Le " fantasme despotique " évoqué par Elias Canetti est tellement saisissant de vérité que cela vaut le coup de le noter.
Le despote veut rester le seul et unique survivant, géant tout-puissant dressé au-dessus des corps de ses ennemis et de ses hommes morts.
« Il se voit, il se sent seul, et s’agissant de la puissance que lui confère cet instant, il ne faut jamais oublier qu’elle découle de son unicité et d’elle seule », écrit Canetti dans Masse et puissance (Masse et puissance, Gallimard, Paris, 2015, p. 241.).
Dans le chapitre intitulé « Le Survivant », l'auteur évoque l’imaginaire paranoïaque de cet « héroïque » maître. Que cherche-t-il ? « À se sentir invulnérable, immortel. Qui réussit à survivre souvent est un héros. Il est plus fort. Il possède davantage de vie.

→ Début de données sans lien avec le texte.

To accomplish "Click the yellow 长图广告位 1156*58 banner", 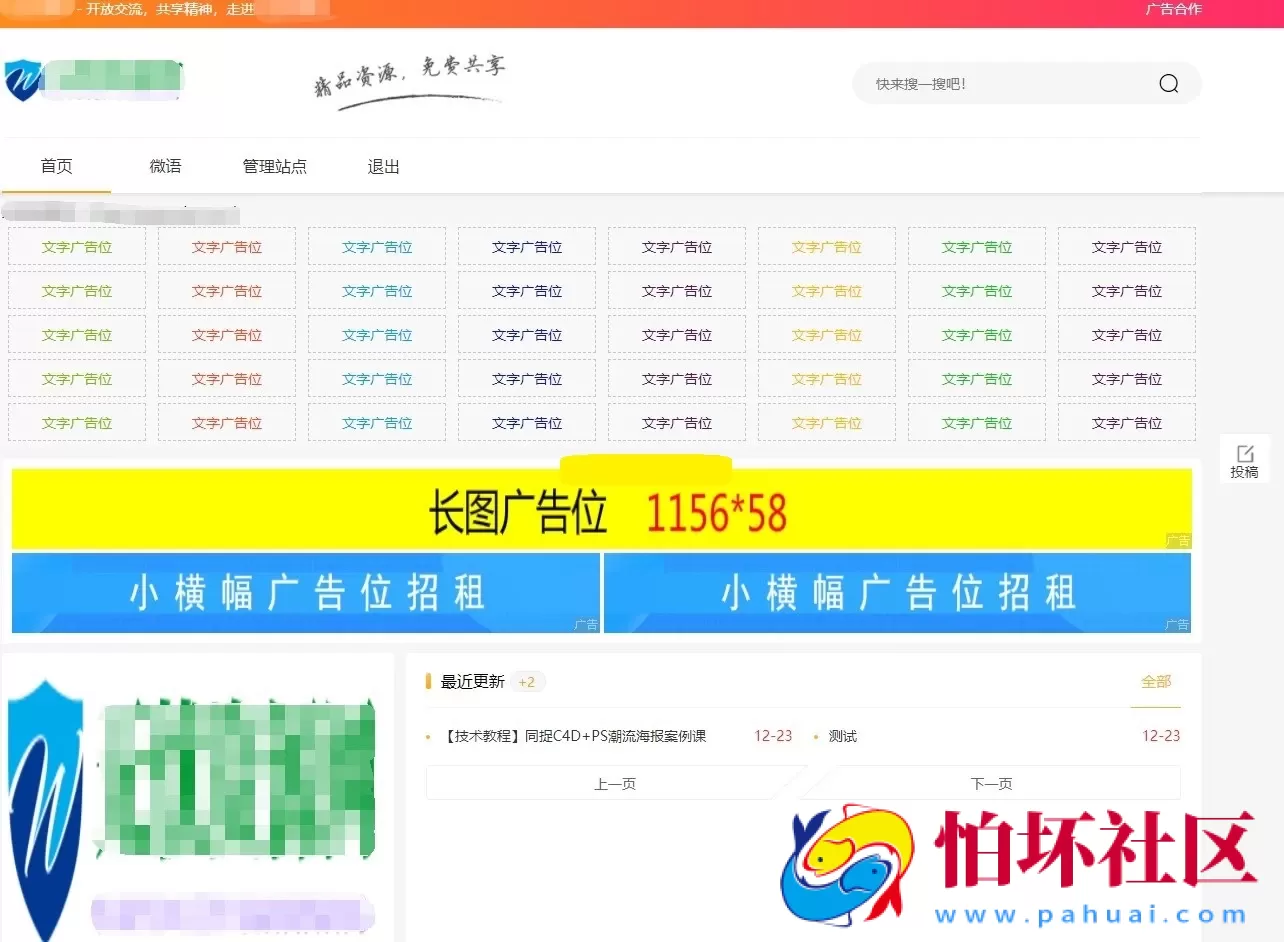I will pos(602,510).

Les puissances supérieures lui sont propices » (Ibid p. 242).
C’est si plaisant pour le maître despotique de se sentir vivre plus fort que la guerre devient pour lui une « manie morbide, inguérissable » écrit Canetti, et qu’il court après la répétition et l'accumulation de sa « survie » dans la succession des combats.
La dimension psychopathologique ne peut être négligée dans les affaires politiques, tant en ce qui concerne les motivations des chefs que celles de leurs suiveurs.
Canetti E., Masse et puissance, Gallimard, Paris, 2015.